Making the World Clean
Wasted Lives, Wasted Environment, and Racial Capitalism
Françoise Vergès
Publication
Foreword by Ruth Wilson Gilmore
In Making the World Clean: Wasted Lives, Wasted Environment, and Racial Capitalism, Françoise Vergès examines the racial and gendered politics of wasting lands, bodies, and resources and the organized deprivation of clean water, shelter, and access to health services—in other words, the structural denial, along racial lines, of vital needs. Through 38 short sections, she looks at the social relations that have made cleaning into drudgery and into a racialized, gendered, poorly paid job that is nevertheless necessary for any society to function. She concludes with the proposition of a feminist, decolonial, antiracist, anti-patriarchal, and anti-capitalist politics of cleaning. Or, simply put, of “decolonial cleaning.”

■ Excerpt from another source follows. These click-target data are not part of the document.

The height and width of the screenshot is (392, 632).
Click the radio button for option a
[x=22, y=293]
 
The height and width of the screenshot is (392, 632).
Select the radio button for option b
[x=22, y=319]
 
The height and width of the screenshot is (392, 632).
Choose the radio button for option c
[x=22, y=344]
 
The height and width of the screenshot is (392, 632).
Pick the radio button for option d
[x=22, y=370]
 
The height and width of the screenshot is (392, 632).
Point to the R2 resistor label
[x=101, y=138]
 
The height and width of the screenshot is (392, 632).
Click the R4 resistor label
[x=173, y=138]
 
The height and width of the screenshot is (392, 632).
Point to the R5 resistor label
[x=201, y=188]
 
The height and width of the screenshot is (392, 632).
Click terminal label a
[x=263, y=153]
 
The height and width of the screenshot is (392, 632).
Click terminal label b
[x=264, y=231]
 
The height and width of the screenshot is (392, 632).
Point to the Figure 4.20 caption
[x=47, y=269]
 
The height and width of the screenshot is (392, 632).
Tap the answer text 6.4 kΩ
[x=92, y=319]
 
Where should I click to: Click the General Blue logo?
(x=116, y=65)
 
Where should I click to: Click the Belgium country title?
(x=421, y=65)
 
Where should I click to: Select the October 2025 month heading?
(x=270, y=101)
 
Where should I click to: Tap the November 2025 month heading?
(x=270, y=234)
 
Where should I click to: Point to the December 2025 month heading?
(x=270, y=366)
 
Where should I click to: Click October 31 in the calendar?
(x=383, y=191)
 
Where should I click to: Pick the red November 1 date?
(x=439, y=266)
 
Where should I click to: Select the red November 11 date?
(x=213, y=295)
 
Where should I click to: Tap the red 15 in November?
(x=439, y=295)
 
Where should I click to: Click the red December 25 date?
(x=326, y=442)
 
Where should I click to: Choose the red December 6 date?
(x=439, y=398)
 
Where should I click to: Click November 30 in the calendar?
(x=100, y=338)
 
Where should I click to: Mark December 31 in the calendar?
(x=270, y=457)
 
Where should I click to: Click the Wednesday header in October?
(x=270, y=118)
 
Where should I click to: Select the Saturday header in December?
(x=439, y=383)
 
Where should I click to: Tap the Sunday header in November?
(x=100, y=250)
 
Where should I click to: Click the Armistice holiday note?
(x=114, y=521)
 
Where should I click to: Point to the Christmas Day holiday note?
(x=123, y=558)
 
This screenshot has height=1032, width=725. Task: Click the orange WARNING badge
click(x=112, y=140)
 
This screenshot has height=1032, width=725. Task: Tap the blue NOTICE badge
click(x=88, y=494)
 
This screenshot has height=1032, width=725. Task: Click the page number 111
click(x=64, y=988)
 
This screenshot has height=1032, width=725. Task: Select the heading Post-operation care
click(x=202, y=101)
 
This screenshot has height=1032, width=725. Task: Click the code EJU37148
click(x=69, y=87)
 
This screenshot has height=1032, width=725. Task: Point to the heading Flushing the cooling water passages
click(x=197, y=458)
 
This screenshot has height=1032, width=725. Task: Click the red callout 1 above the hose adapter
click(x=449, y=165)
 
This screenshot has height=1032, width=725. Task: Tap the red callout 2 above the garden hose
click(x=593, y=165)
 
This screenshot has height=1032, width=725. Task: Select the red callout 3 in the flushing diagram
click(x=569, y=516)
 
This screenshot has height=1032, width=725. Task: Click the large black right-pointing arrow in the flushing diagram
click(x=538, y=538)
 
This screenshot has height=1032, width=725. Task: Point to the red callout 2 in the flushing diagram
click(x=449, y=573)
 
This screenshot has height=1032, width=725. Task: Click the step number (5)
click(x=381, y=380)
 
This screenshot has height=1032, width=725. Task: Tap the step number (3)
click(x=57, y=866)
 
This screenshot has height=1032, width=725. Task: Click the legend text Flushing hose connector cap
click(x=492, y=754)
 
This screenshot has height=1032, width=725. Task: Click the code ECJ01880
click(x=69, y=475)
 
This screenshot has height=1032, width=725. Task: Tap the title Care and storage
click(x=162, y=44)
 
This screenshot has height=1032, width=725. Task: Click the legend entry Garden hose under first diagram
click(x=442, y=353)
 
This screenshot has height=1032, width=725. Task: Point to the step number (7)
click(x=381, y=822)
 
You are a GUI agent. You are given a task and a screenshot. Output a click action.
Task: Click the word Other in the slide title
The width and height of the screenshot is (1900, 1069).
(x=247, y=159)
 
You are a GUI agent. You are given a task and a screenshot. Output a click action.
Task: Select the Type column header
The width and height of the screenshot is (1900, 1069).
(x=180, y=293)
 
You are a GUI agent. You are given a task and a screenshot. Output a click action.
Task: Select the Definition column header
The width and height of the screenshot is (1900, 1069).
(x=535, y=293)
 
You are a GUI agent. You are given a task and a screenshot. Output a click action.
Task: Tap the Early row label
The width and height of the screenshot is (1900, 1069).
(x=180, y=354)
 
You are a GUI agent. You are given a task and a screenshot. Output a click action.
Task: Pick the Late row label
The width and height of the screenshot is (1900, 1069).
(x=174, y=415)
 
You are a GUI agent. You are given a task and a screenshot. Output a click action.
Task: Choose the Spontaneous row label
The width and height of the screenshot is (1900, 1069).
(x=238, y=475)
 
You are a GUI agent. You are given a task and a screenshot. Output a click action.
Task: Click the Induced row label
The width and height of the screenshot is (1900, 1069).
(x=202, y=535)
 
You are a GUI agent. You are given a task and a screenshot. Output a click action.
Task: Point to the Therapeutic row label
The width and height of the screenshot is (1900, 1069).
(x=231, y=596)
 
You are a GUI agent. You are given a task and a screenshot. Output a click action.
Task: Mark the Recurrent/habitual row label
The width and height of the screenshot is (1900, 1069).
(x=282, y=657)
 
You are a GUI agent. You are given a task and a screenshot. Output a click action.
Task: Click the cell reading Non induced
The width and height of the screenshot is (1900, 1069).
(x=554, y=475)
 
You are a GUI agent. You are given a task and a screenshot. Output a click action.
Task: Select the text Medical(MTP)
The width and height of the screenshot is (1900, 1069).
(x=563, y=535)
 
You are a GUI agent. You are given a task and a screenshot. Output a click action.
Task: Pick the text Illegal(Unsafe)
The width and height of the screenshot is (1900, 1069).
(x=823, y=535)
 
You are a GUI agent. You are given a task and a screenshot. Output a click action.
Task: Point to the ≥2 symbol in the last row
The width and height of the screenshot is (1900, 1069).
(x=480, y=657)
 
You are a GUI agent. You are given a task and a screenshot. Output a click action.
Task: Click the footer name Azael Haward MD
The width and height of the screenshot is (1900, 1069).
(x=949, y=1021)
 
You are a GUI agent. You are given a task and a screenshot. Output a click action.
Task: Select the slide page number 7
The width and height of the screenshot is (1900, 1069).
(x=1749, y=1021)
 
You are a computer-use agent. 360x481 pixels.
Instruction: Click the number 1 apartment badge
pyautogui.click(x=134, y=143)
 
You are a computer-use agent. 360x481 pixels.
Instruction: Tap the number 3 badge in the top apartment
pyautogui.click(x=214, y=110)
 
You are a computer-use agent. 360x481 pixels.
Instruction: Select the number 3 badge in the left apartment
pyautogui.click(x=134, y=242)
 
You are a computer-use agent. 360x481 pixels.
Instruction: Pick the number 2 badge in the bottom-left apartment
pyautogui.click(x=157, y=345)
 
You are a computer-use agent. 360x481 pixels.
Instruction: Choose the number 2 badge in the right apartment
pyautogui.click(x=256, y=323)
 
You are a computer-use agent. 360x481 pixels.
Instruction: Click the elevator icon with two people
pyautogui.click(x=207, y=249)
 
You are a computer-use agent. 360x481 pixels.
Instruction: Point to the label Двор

To Vergès, the structural denial of the elemental needs of women of color (sanitary pads, access to water, and privacy for basic washing), and why these needs are considered insignificant and trivial, shows how racism and class war are gendered. By examining the banal, the trivial, and the elemental, the author addresses cleaning as a necessity rather than the maintenance of a consumerist lifestyle, a condition of basic care of the body and the mind that is considered with indifference by racial capitalism, white environmentalism, and even, too often, by humanitarian organizations. She argues that by building “life-affirming institutions,” as Ruth Wilson Gilmore advocates, struggles against the whitening of cleaning create sites of freedom. “Decolonial cleaning” imagines cleaning as taking care of land, humans, plants, animals, and rivers, not seeking to discipline them or transform them into commodities or objects of conservation but cleaning as a practice dedicated to sustaining the living world.
Dalit women in India remove human excreta by hand from sewers. In the United States most cleaners are Black and brown women. In one angry, fell swoop Making the World Clean shows such phenomena to be neither accidental nor unintentional but the conscious product of racial capitalism. Françoise Vergès uncovers the violent, colonial social relations that make certain people cleaners of waste, while capitalism continues to waste lives and ecosystems. Capitalism won’t clean up its act, with the help of this book we can cleanse the world of capitalism.
Capitalism, colonialism, and patriarchy are all forms of power that survive by monopolising our imaginary of how to cure ourselves of the very problems that they create and disseminate among us. They cause war, misery, and environmental disasters and colonise the way we think of peace, happiness, and sustainability. In the same vein, and as Françoise Vergès shows so well in this book, they cause waste, dirt, and toxicity and shape our imaginary of cleaning and cleanliness. Her differentiation between “cleaning up” and “cleaning” grounds a powerful critique of this colonised imaginary. It should be said that in this environment of intellectual pollution reading Vergès is itself a form of decolonial cleaning of the mind.